#1 Have a Lot of Guests? Go Buffet!
If you’ve got plenty of guests coming to your holiday dinner, say more than 12, a buffet setup might be perfect for you. Serve dishes on a sideboard or bar area where people can help themselves to seconds and thirds. If you simply must do the traditional sit-down dinner, why not serve popular dishes like your famous yams in two or three dishes, placed around the table instead of one? When you carve the turkey, pass one plate to the left, another to the right to the other end of the table to minimize pass time.
#2 Say Yes
Listen for the magic words: “is there anything I can bring?” You’ll probably hear this from a seasoned cook or host who’s aware of just how chaotic hosting a holiday meal can be. They want to help. They also know simply bringing over a huge bowl of mashed potatoes or string bean casserole isn’t necessarily appreciated by cooks with a specific menu in mind. Sure, there’ll be Aunt Edna or Uncle Charlie with their signature pies, pot roasts or wings, but take advantage of when people offer to bring stuff over. If you were thinking succotash might be nice, tell them! Maybe they can bring a pie, cut fruit, cookies or how about a few appetizers? If you want to handle all the food yourself, great, then how about asking them to bring over a few video games to keep the kids occupied when it’s the grown-ups’ time to be merry? Do you usually need to run to the store on the day of the dinner? Put one of these do-gooders on notice, tell them to plan on running to the store prior to the party because you’re likely to need something. They’ll appreciate the fair notice.
#3 Get Veg
Holiday meals can be very rich, so it’s a good idea to have a leafy green salad as well as two different vegetable sides. If one is rich, make sure the other is relatively low in fat and fresh. If you’re serving creamed spinach, sautéed broccolini tossed in olive oil is a lighter option that’s ready in a cinch. Skinny, blanched carrots and pearl onions, tossed lightly in molasses and fresh parsley, are a lighter option you can serve alongside the green bean casserole.

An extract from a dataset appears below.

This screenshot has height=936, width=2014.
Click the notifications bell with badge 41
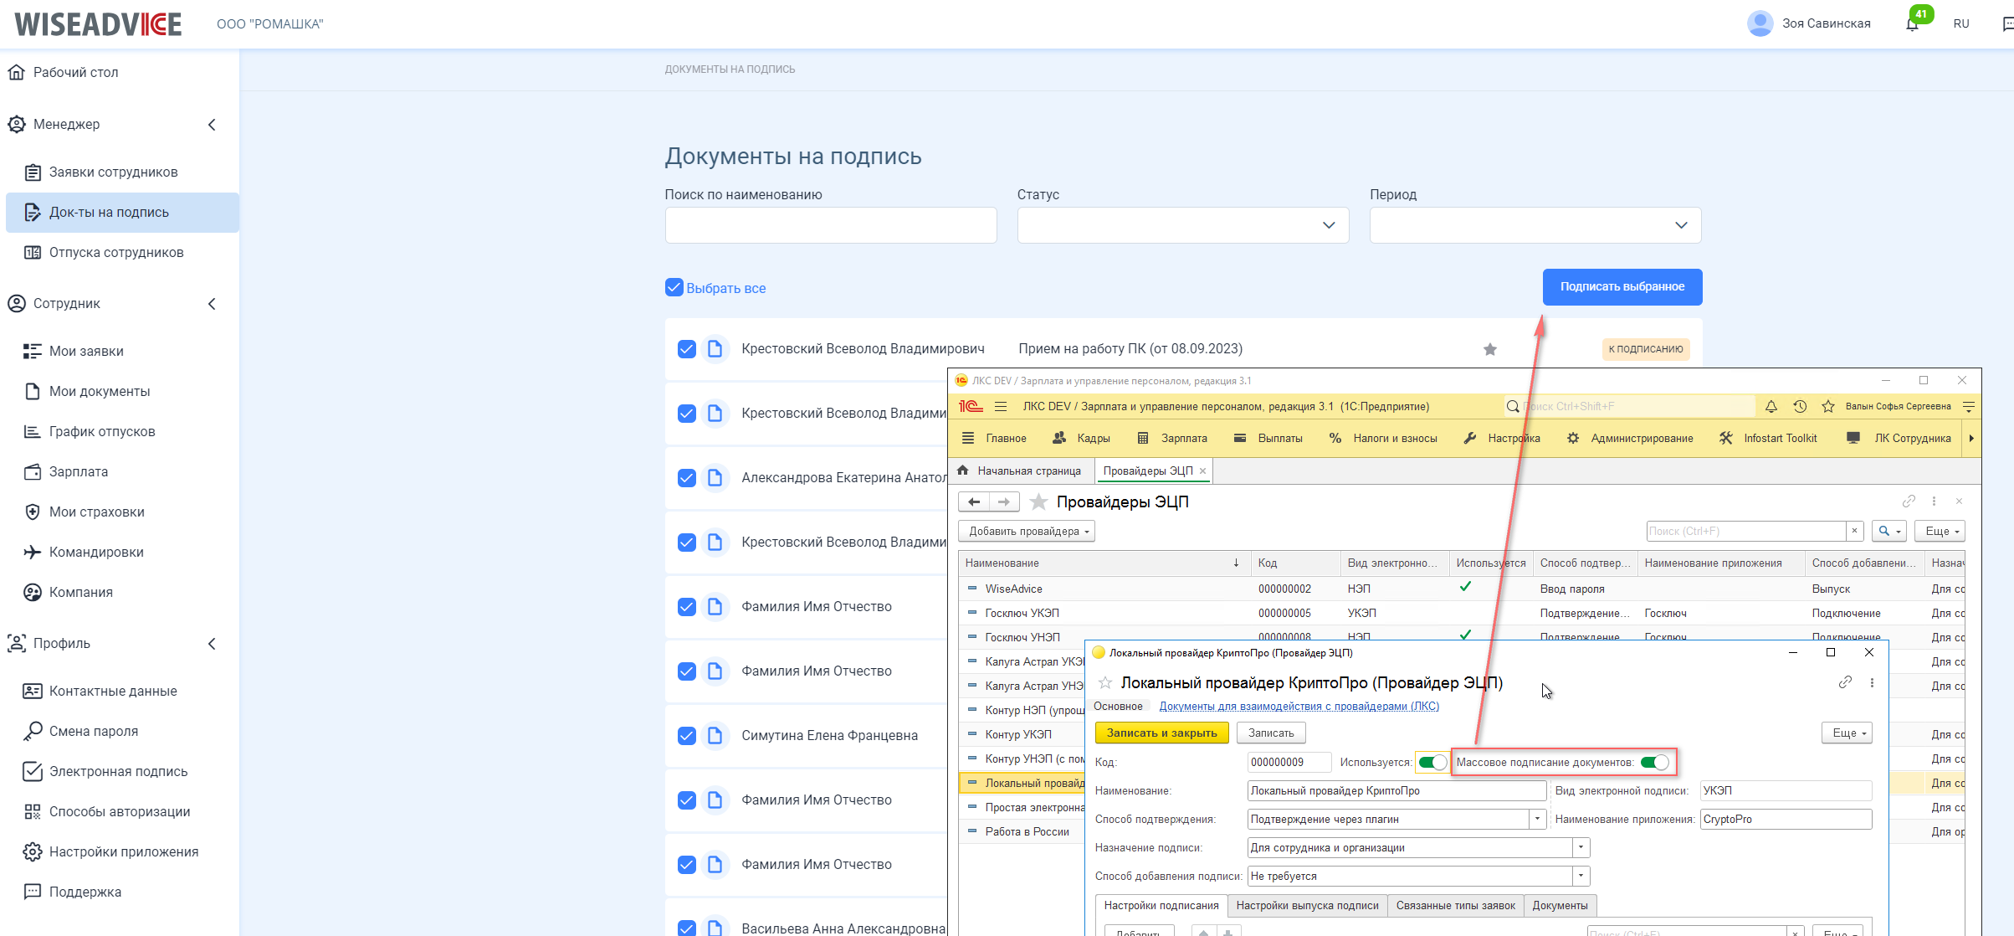[1913, 23]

#4 Give Helpers Specific Tasks
Professional kitchens work well only because of the brigade de cuisine, a system of hierarchy, developed in France during the 1890s. In this system, everyone has a specific job to do. The saucier works solely on sauces and hors d’oeuvres and the rôtisseur is in charge of roasting and broiling the meats. Assigning such titles might be overkill, but it might be fun to give it whirl. In any case, use the principles of the brigade and assign helpers (even the youngsters) with specific, appropriate tasks. They’ll feel good about helping, and you’ll have some control over who does what.
#5 Clear in Stages
Go to any banquet hall, wedding reception or gala and watch the service. You’ll see they clear in stages. First they’ll collect all the cutlery, then the long-stemmed glasses, then the plates. By removing dishes in stages, they can rinse and wash accordingly and then put everything away.

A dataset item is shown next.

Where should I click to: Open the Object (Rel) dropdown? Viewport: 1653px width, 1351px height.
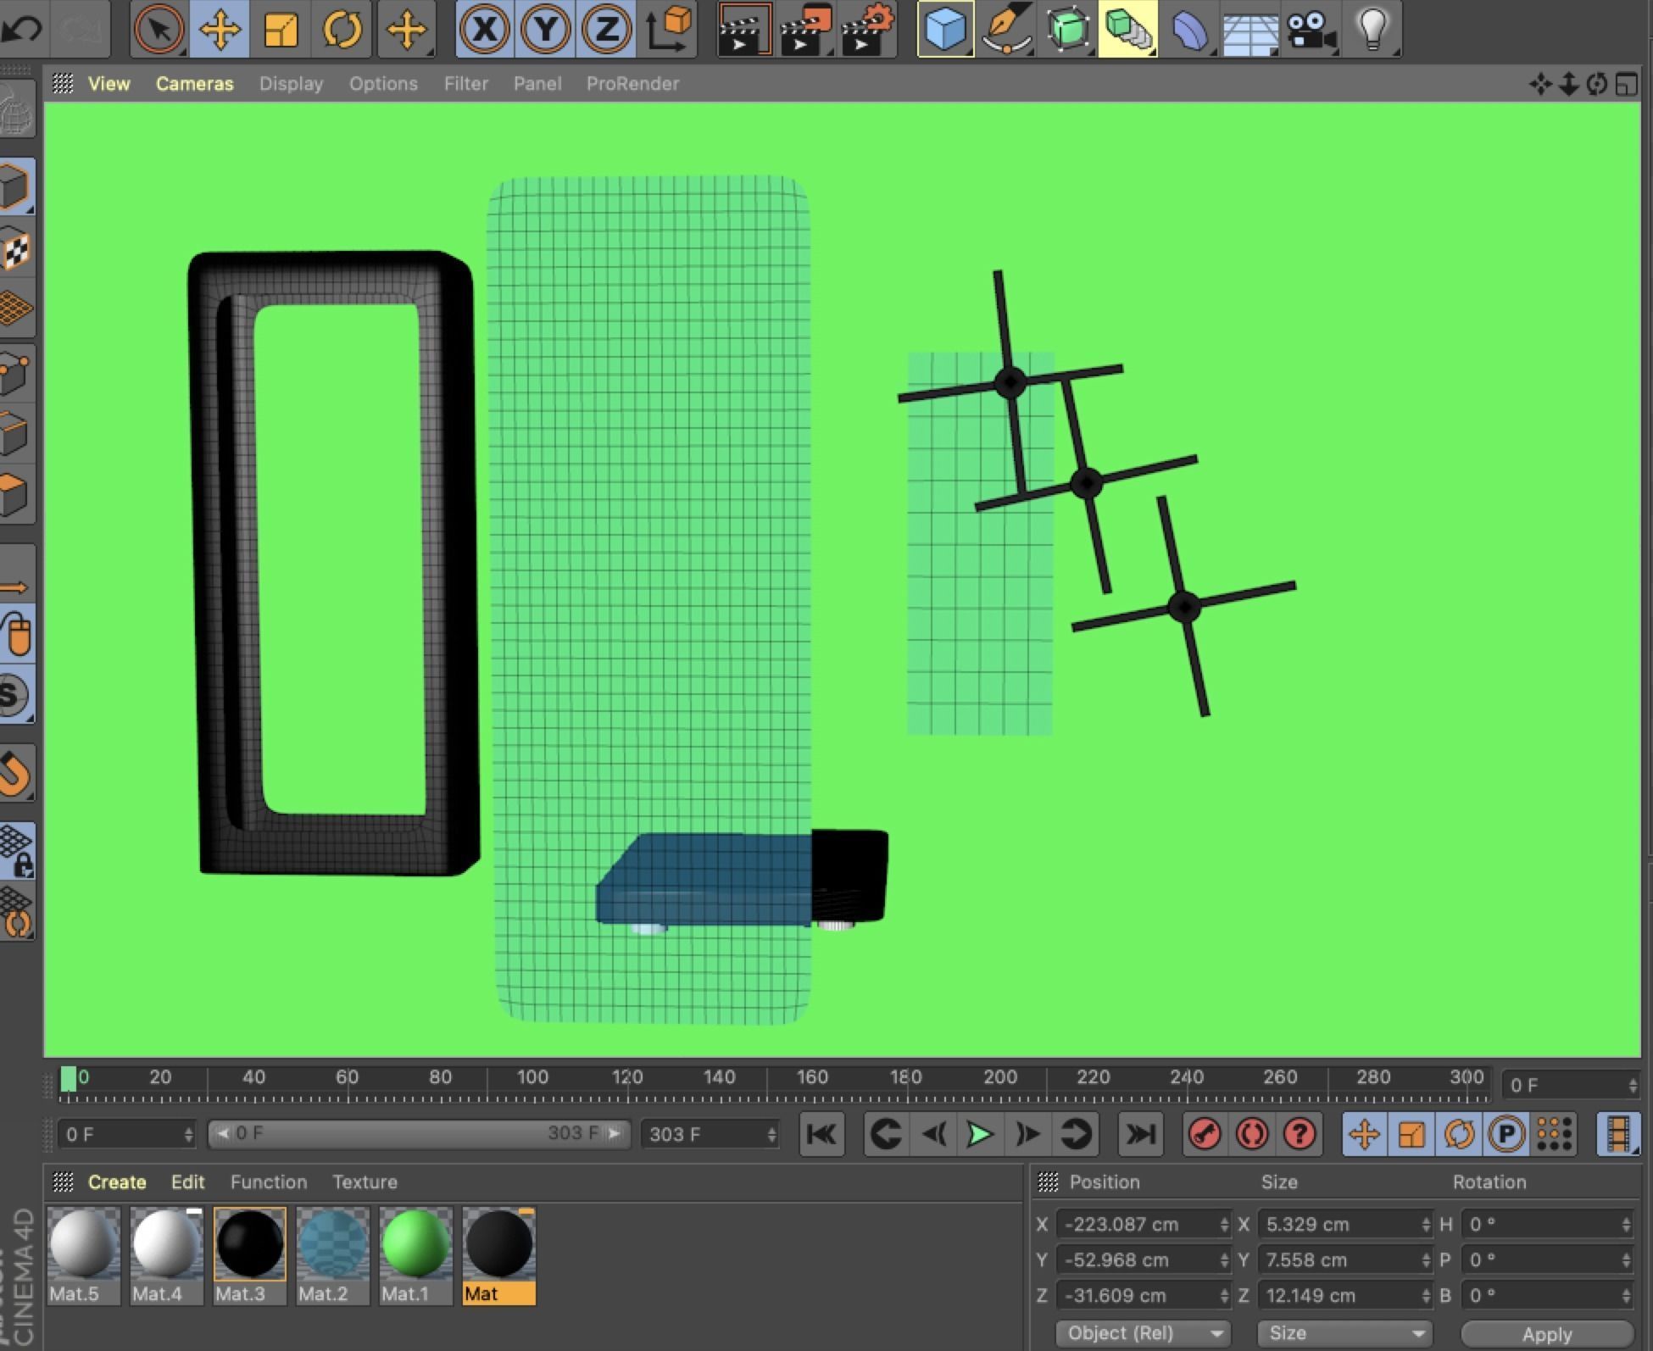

Apply what chefs, caterers and food service people do as a matter of practice and you’ll find it’s easier to deal with cleaning and sorting when the work is done in an organized manner. Want to really make things easy? Have a tub of sudsy water ready to go and plop the greasy baking dishes in the water as you go. Line multiple trashcans and feel free to bring them to the table to make it easy to scoop off the leftovers and crumbs directly into the trash.